DATA FOR PROCESSING:
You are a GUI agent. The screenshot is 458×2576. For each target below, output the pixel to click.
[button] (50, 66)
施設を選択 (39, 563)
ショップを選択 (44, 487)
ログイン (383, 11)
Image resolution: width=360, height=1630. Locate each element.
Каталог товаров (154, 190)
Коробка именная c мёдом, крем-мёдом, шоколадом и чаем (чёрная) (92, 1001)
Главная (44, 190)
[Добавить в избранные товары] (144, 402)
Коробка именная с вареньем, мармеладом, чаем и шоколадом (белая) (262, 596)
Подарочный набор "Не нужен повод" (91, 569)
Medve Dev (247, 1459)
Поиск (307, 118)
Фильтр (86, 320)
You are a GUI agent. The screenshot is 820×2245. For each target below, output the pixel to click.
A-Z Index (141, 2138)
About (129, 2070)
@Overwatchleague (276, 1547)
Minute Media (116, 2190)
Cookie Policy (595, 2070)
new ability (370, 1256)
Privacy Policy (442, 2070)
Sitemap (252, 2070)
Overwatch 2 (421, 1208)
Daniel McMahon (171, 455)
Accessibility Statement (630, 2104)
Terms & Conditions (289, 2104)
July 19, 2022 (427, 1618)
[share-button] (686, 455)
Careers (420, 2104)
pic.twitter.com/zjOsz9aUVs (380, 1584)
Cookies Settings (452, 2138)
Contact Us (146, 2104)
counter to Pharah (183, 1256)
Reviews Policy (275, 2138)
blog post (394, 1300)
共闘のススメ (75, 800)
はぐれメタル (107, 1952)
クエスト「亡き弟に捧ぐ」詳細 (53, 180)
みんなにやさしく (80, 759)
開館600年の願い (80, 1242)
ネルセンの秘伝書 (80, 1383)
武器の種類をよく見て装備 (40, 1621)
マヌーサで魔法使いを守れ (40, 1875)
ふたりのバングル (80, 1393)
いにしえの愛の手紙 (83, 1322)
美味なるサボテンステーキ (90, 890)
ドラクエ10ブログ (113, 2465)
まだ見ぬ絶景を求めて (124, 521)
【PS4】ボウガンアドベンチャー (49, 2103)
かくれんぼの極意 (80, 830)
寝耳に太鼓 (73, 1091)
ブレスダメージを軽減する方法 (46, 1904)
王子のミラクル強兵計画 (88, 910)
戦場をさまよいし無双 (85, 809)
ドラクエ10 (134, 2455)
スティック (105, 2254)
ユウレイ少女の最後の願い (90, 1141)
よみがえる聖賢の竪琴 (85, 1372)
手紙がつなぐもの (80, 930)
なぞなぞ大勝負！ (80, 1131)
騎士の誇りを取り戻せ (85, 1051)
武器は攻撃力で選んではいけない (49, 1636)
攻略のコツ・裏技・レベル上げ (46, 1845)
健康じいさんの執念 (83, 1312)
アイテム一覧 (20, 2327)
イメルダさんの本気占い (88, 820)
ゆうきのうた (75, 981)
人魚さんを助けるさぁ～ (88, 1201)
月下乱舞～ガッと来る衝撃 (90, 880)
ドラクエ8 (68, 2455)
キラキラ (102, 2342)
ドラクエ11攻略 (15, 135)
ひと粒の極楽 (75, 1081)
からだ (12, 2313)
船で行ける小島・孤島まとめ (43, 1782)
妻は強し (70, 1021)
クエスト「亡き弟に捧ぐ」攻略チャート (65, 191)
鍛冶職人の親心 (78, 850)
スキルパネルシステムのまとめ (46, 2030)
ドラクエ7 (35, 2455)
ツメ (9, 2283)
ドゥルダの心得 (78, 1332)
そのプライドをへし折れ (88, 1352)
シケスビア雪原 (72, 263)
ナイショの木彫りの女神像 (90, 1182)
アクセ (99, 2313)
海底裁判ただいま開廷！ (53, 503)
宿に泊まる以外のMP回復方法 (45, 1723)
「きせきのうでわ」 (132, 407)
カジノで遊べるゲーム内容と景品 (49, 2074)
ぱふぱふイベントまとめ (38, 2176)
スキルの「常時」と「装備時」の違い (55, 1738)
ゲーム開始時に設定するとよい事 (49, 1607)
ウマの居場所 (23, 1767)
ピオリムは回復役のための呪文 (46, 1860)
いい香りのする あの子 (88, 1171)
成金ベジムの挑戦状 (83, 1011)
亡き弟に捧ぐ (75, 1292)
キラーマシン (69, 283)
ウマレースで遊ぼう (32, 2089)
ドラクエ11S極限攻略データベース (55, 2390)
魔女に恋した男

EXERCISE PROMPT:
Above this instruction are the records; retype exactly the lines from the one containing "ログイン (383, 11)" up to and including the one containing "美味なるサボテンステーキ (90, 890)".

SOLUTION FOR THIS EXERCISE:
ログイン (383, 11)
Image resolution: width=360, height=1630. Locate each element.
Каталог товаров (154, 190)
Коробка именная c мёдом, крем-мёдом, шоколадом и чаем (чёрная) (92, 1001)
Главная (44, 190)
[Добавить в избранные товары] (144, 402)
Коробка именная с вареньем, мармеладом, чаем и шоколадом (белая) (262, 596)
Подарочный набор "Не нужен повод" (91, 569)
Medve Dev (247, 1459)
Поиск (307, 118)
Фильтр (86, 320)
You are a GUI agent. The screenshot is 820×2245. For each target below, output the pixel to click.
A-Z Index (141, 2138)
About (129, 2070)
@Overwatchleague (276, 1547)
Minute Media (116, 2190)
Cookie Policy (595, 2070)
new ability (370, 1256)
Privacy Policy (442, 2070)
Sitemap (252, 2070)
Overwatch 2 (421, 1208)
Daniel McMahon (171, 455)
Accessibility Statement (630, 2104)
Terms & Conditions (289, 2104)
July 19, 2022 (427, 1618)
[share-button] (686, 455)
Careers (420, 2104)
pic.twitter.com/zjOsz9aUVs (380, 1584)
Cookies Settings (452, 2138)
Contact Us (146, 2104)
counter to Pharah (183, 1256)
Reviews Policy (275, 2138)
blog post (394, 1300)
共闘のススメ (75, 800)
はぐれメタル (107, 1952)
クエスト「亡き弟に捧ぐ」詳細 (53, 180)
みんなにやさしく (80, 759)
開館600年の願い (80, 1242)
ネルセンの秘伝書 (80, 1383)
武器の種類をよく見て装備 (40, 1621)
マヌーサで魔法使いを守れ (40, 1875)
ふたりのバングル (80, 1393)
いにしえの愛の手紙 (83, 1322)
美味なるサボテンステーキ (90, 890)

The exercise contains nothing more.